Na semana passada, uma notícia inesperada surpreendeu o mundo da música clássica. Uma mulher foi selecionada para ser o concertino da Orquestra Filarmónica de Berlim! Mas que notícia – e não estou a brincar! Pois é a primeira vez que uma mulher ocupa este posto desde a fundação dessa superconhecida e prestigiada orquestra, desde a sua fundação em 1882 – mais de 140 anos atrás! Aliás, foi necessário esperar um século inteiro até a primeira mulher, uma violinista, ter sido admitida para integrar esta orquestra, em 1982.

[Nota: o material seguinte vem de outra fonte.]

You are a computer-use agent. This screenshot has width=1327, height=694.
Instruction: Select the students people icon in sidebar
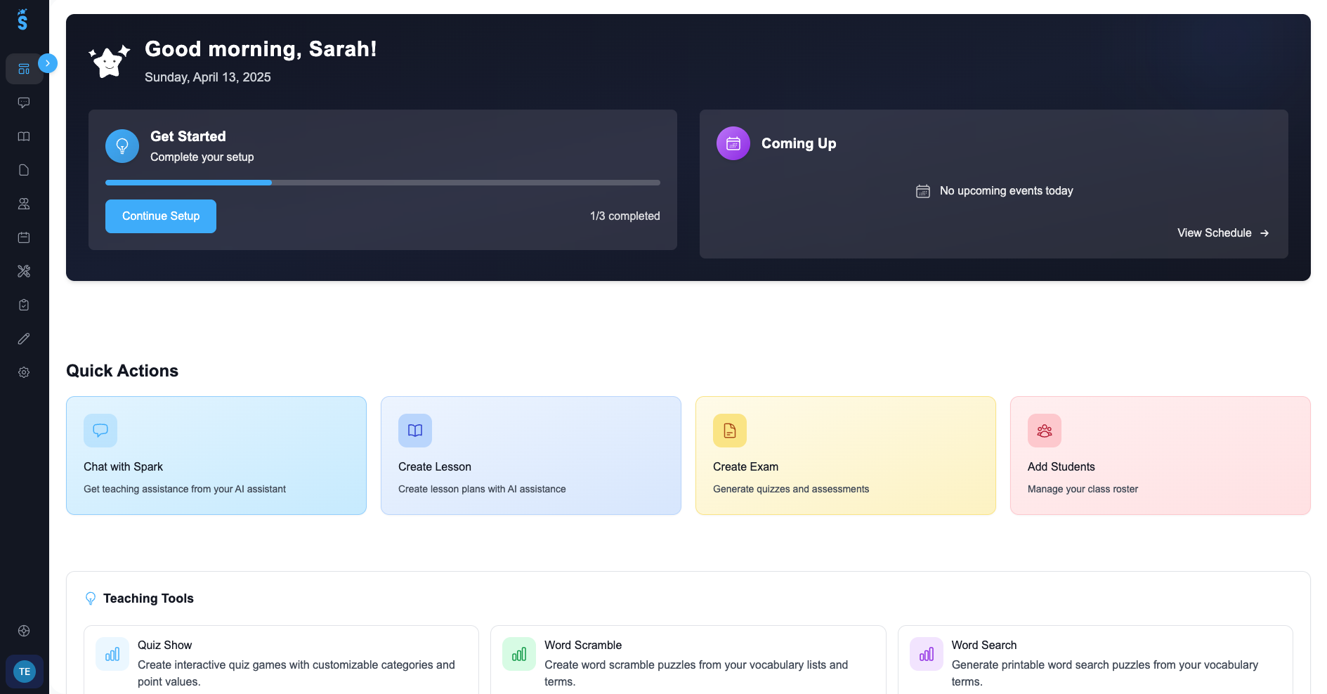[24, 203]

Foi então a violinista da Letónia, Vineta Sareika-Völkner, que conseguiu o lugar cobiçado do concertino, depois de ter integrado a orquestra uns meros 9 meses. Ela já possuía uma carreira marcante, tendo sido concertino em várias orquestra na Bélgica, primeiro violino do Quarteto Ártemis durante 10 anos, e laureada do Concurso Internacional da Rainha Isabel da Bélgica. Curiosa e coincidentemente, esta nomeação ocorreu apenas uns 5 meses depois de ter sido estreado o filme “Tár”, que conta (num voo, por enquanto bastante atrevido, de ficção puríssima) a história da primeira maestrina principal da Orquestra Filarmónica de Berlim.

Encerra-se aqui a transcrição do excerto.